EXCERPT:

┄┄┄┄┄┄

[tech] Tech/Wheel Meeting 2022-07-19 18:30 - 24 hour reminder

wheel-reminder at ucc.asn.au wheel-reminder at ucc.asn.au
Mon Jul 18 18:30:01 AWST 2022


Tech/Wheel Meeting Agenda - Tuesday 2022-07-19T18:30
====================================================
- VENUE: UCC Clubroom
  - and online at https://meetings.ucc.asn.au/b/tech

*Meeting opened HH:MM*

## Attendance
- Present
- Apologies
- Absent

## Next meeting
- Schedule next meeting
  - *day 2022-mm-ddTHH:MM
- ACTION: [???] shall be this meeting's secretary! This entails recording minutes for meeting n (beware mid-meeting glitches) and ensuring meeting n+1 reminders succeed:
  - Checklist follows:
    - Clone and reopen a new issue from [[https://gitlab.ucc.asn.au/UCC/tech-todo-list/-/issues/32]]
      - This issue is to keep track of any async secretarial duties detailed ahead
      - Type `/clone` into the "Write a comment" box as a "quick action"
      - Reopen it and assign it to yourself
      - Update the title for today
  - [ ] ACTION: Save and commit the minutes of today's meeting, during the meeting; and at the end
  - [ ] ACTION: Set and (later) verify reminders of next meeting:
    - [ ] Promptly update agenda.next with the TIME/DATE/VENUE
    - [ ] Perform initial curation of agenda.next, and move any longstanding action items out of it and into GitLab (see Action Items section below)
    - [ ] Update the crontab: `motsugo# crontab -e`
    - [ ] Check at T-7days that the notice really went out, fix for T-4days if needed
- [ ] Everyone, before next meeting: Curate `agenda.next`, and move any items you think should be tracked as GitLab issues into GitLab issues, as above

## Optional items - choose at the start of the meeting
- [] Ethical guidelines
- [] Monitoring
- [] Backups
- [] Password rotations
- [] New members
- [] Quick check of ChangeLog
- [] Lessons learnt

## Current Action Items
### Boilerplate
- Now maintained in GitLab at [[https://gitlab.ucc.asn.au/UCC/tech-todo-list/-/issues/]]
- Briefly discuss anything in here that's worth discussing, but don't spend too long rehashing unresolved issues that have already been discussed ;)

┄┄┄┄┄┄

DATA ROWS:
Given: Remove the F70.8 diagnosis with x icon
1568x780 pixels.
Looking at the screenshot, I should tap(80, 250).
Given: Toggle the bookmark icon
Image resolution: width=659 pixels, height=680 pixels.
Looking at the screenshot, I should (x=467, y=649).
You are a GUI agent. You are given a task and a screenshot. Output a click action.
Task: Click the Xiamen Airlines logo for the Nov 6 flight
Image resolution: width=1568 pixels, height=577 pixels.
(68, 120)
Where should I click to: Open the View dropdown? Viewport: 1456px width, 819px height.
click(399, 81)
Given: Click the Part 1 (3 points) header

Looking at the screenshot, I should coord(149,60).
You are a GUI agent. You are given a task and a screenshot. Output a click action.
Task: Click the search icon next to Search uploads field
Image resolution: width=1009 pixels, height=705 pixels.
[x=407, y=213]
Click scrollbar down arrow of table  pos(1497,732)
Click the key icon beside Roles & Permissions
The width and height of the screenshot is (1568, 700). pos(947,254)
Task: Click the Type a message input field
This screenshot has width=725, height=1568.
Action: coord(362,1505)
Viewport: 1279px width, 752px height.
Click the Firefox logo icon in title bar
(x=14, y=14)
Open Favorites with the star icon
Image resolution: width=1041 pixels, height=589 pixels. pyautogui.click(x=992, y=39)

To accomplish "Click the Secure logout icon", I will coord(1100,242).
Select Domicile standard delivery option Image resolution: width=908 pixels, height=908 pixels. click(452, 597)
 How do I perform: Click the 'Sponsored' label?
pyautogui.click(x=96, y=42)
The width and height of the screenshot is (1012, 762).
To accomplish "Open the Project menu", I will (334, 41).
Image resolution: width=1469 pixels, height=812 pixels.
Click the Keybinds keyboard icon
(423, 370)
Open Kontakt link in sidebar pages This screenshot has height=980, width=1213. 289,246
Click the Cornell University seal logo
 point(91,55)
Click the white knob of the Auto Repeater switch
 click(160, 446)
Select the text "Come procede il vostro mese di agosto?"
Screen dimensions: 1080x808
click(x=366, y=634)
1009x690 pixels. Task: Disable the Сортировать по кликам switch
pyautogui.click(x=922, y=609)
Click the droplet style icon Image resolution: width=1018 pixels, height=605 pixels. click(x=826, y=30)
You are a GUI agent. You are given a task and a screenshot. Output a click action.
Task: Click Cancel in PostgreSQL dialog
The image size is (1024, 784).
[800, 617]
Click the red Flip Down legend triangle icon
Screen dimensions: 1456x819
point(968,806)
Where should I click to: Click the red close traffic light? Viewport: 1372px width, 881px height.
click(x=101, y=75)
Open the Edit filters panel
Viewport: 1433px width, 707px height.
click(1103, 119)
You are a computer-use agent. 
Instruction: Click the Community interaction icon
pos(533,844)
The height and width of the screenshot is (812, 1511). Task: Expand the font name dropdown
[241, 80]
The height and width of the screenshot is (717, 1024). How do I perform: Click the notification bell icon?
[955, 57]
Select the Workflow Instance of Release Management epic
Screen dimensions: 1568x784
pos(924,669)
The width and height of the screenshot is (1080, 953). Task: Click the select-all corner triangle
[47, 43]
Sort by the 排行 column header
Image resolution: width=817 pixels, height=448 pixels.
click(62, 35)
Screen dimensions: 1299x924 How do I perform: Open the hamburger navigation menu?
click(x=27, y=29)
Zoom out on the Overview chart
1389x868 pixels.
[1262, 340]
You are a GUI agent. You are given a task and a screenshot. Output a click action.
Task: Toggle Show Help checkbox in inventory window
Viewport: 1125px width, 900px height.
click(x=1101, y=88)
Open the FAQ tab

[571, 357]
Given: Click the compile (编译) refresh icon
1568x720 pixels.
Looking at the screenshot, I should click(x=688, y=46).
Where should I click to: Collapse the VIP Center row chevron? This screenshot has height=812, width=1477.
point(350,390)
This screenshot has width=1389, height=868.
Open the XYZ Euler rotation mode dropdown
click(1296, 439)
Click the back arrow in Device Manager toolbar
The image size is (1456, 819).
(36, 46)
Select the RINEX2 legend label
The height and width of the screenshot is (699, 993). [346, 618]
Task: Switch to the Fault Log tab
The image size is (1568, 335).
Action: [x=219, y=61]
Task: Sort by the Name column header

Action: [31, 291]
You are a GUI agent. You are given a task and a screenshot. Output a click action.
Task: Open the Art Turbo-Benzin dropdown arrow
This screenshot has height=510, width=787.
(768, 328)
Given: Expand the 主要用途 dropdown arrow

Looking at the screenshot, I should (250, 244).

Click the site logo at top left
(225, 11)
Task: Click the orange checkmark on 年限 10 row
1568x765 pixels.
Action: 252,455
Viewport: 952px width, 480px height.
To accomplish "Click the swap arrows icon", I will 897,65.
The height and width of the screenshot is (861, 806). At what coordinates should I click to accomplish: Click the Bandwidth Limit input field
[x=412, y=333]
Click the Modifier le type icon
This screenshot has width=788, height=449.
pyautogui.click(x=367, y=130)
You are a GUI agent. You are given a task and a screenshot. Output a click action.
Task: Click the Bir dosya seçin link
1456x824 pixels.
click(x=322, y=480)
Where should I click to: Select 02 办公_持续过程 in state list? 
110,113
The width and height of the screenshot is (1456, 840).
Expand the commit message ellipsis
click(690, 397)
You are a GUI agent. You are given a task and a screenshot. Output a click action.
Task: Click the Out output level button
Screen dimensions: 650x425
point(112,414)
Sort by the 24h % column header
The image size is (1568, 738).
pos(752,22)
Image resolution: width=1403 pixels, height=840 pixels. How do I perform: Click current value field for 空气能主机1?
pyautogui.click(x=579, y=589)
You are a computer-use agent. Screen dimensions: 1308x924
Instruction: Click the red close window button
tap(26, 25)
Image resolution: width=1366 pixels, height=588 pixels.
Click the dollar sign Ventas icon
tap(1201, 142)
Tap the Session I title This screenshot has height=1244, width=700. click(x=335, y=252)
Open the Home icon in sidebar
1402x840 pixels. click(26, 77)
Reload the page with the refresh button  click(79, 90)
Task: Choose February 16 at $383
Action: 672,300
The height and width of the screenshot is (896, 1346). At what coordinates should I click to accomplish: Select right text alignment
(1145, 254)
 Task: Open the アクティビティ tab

┄┄┄┄┄┄

REQUEST: From the meeting agenda, write out word for word the part that begins with "- Reopen it" and ends with "Items section below)".

EXERCISE OUTPUT:
- Reopen it and assign it to yourself
      - Update the title for today
  - [ ] ACTION: Save and commit the minutes of today's meeting, during the meeting; and at the end
  - [ ] ACTION: Set and (later) verify reminders of next meeting:
    - [ ] Promptly update agenda.next with the TIME/DATE/VENUE
    - [ ] Perform initial curation of agenda.next, and move any longstanding action items out of it and into GitLab (see Action Items section below)